▶ _THE REQUEST_
How many of the lines below contain the word "Where"? Reply with the number alone.

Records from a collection
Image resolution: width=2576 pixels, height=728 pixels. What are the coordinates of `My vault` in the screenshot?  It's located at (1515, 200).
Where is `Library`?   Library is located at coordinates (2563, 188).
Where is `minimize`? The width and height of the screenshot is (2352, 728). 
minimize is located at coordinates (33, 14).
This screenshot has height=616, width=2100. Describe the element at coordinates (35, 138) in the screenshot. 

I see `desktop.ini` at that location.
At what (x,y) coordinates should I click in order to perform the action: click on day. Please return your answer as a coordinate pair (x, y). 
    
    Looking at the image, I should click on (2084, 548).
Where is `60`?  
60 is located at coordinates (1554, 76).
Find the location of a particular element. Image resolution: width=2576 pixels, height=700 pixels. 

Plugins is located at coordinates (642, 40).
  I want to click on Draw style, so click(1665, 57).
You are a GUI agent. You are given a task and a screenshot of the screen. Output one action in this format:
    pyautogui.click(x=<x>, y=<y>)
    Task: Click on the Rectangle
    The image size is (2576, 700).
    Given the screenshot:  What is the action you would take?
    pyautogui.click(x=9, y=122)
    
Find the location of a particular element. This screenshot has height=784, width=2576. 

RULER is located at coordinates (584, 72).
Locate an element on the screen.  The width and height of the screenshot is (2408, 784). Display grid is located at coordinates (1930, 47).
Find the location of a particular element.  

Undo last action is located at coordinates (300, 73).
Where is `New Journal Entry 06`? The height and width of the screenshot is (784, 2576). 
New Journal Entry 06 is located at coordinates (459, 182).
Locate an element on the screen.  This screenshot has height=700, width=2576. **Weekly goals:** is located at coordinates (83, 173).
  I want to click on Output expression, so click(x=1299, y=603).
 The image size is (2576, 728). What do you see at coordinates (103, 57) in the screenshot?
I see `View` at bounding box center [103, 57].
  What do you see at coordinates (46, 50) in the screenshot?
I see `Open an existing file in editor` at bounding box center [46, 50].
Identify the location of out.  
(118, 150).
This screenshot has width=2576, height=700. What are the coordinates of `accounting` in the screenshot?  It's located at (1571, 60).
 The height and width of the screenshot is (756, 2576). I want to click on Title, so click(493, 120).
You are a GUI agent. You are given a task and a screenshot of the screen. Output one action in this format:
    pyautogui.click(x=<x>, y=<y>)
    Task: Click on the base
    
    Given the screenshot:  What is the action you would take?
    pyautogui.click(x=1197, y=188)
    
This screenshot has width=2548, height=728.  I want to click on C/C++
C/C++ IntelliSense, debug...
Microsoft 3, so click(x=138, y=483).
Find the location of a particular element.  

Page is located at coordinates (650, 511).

▶ _RESPONSE_
4